Diagnose network problems in Linux Kernel
A few weeks ago, we began to pay attention to the great changes in the network traffic of servers that track API in Washington. In a fairly stable daily model, we start to see 300-400 Mbps peak traffic, but our legitimate traffic (events and Manual updates) remains unchanged.
Suddenly, our network traffic began to soar as crazy.
Finding a false traffic source is imperative because these spikes are triggering DDOS Mitigation on our upstream routers to stop traffic.
There are some good built-in Linux tools to help diagnose network problems.
- Ifconfig will show your network interface and how many packets pass through them
- Ethtool-S will display more detailed information about your data packet stream, such as the number of discarded packets at the NIC level.

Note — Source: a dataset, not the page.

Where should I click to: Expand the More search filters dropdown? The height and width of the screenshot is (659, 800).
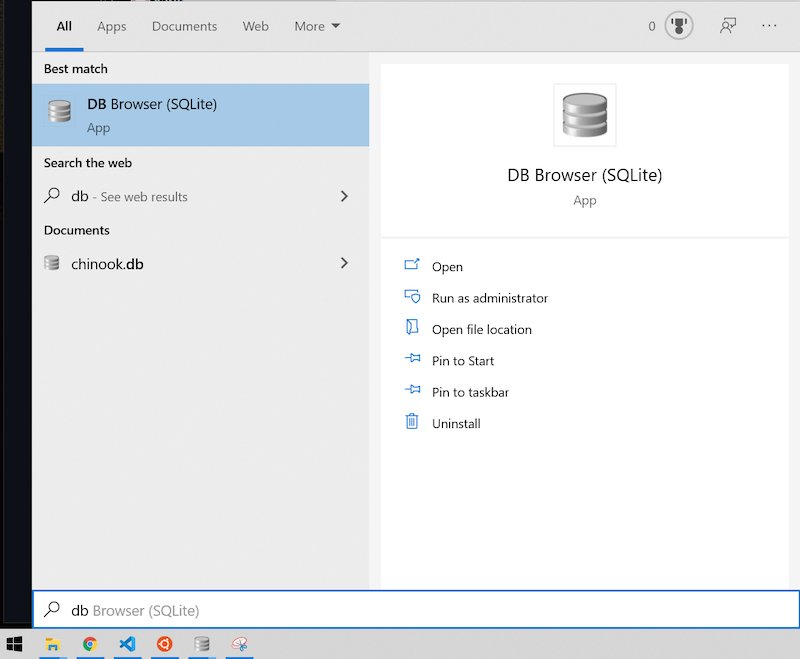(317, 26)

- Iptables-L-v-n will display the number of packets processed by your various firewall rules.
- Netstat-s will tell a lot of counter values maintained by the kernel network protocol stack, such as the number of ACK and the number of resends.
- Sysctl-a | grep net. ip will display network-related settings in all your kernel.
- Tcpdump displays the inbound and outbound contents. Getting started with Linux: How to Use tcpdump to capture tcp syn, ACK, and FIN packets
Try the ip command in Linux. ifconfig is out of date.
Practical application of CentOS ifconfig, route, and ip commands
Ifconfig cannot display the NIC after CentOS is installed
Practical application of CentOS ifconfig, route, and ip commands
Ifconfig: command not found
Ifconfig output network port and ip address in CentOS 6.2
The clue to solving the problem is the output using the netstat-s command. Unfortunately, when you check the output of this command, it is hard to tell what the numbers mean, what they should be, and how they change. To check how they change, we have created a small program to display the output of the continuous running command, which allows us to understand the speed of various counter changes. An output line looks especially worrying.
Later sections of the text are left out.